Document segment
────────────────────────────────────────

Memorial Plaza is made up of nine blocks of mostly green space between Tucker Boulevard and 18th Street. The first section opened between Tucker and 15th Street in 1932 and includes Eternal Flame Park, Kaufman Park, and Poelker Park. Soldiers Memorial opened on the center block in 1938 and also includes the World War II Memorial Court. It centers the axis that frames the entrance to the Central Library to the north on Olive Street and the former Municipal Courts Building to the south on Market Street. St. Louis City Hall and the Stifel Theatre also front this section of the park.

In 1960, a three block extension of Memorial Plaza opened between 15th and 18th streets with 16th Street being eliminated between Market and Chestnut streets. These blocks were lightly landscaped and the only notable feature were formations of concrete and stained glass screens located around small fountains. In 1961, the Plaza Square Apartments opened bringing 1,090 units to the four blocks north of Memorial Plaza between 15th and 17th streets. The main St. Louis Post Office on Market faces this section of the park.

According to the 2009 Gateway Mall Master Plan, Memorial Plaza is to be split into a Civic Room and a Neighborhood Room. The Civic Room includes the original 1932 section and is planned to become the predominant space for outdoor festivals and events. The Neighborhood Room will include the 1960 addition and is to be primarily residential in nature, with facilities like lawns, playgrounds, sand-volleyball courts, and youth soccer fields for nearby residents.

In 2014, an agreement between the city, the Missouri Historical Society and Soldiers Memorial, LLC allowed for the Missouri History Museum to begin processing and cataloging Soldiers Memorial's collections. In November 2015, the city's Board of Aldermen signed off on the museum's takeover of the memorial. The city retained ownership of the building with the museum running day to day operations.

In 2016, Soldiers Memorial closed for a $30 million renovation that saw the doubling of exhibition space, repairs to aging equipment, and aesthetic and accessibility improvements. The museum and adjacent Memorial Court reopened after renovations were completed in November 2018.

────────────────────────────────────────

Check your understanding
A) Answer these questions about the Memorial Plaza text:
(i) In what year did Soldiers Memorial open on the center block?
(ii) How many units did the Plaza Square Apartments bring to the blocks north of Memorial Plaza?
(iii) What was the cost of the renovation for which Soldiers Memorial closed in 2016?
B) Echo the Memorial Plaza text word for word, from "In 1960, a three" up to and including "faces this section of the park.".

Recorded data
────────────────────────────────────────

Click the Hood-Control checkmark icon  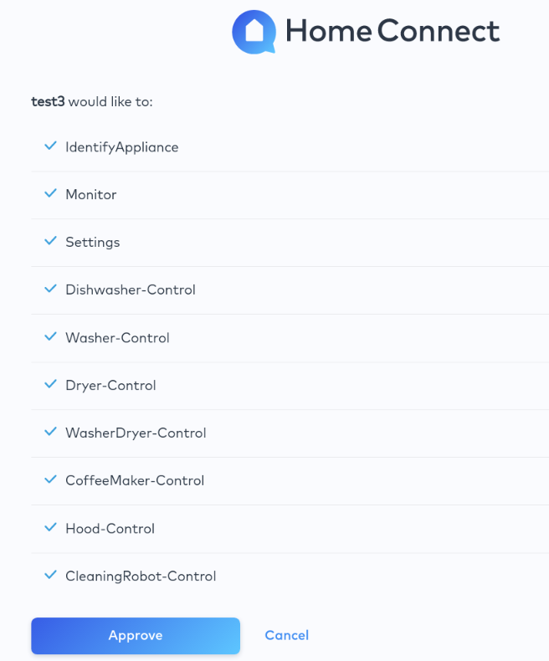[x=49, y=528]
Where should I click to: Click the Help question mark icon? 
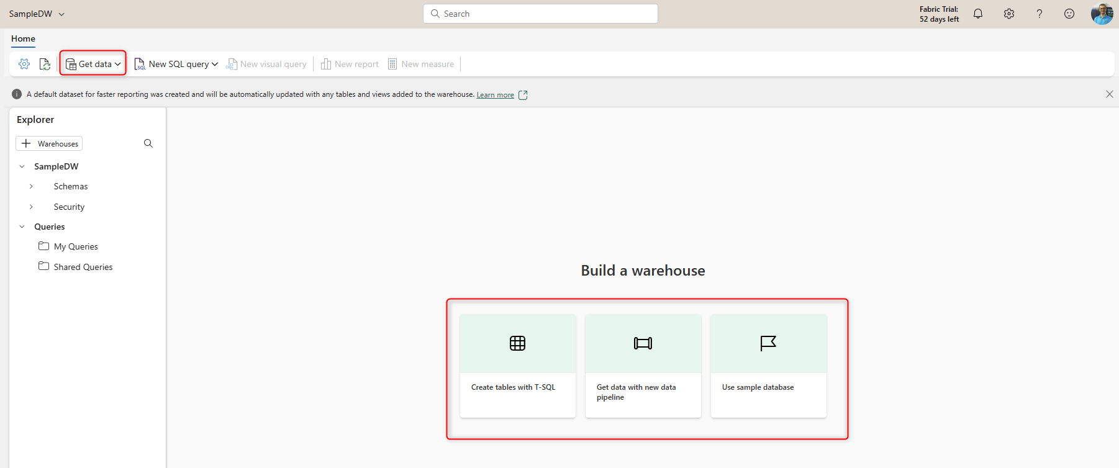point(1039,14)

────────────────────────────────────────

Responses by task
A)
(i) 1938
(ii) 1,090 units
(iii) $30 million

B)
In 1960, a three block extension of Memorial Plaza opened between 15th and 18th streets with 16th Street being eliminated between Market and Chestnut streets. These blocks were lightly landscaped and the only notable feature were formations of concrete and stained glass screens located around small fountains. In 1961, the Plaza Square Apartments opened bringing 1,090 units to the four blocks north of Memorial Plaza between 15th and 17th streets. The main St. Louis Post Office on Market faces this section of the park.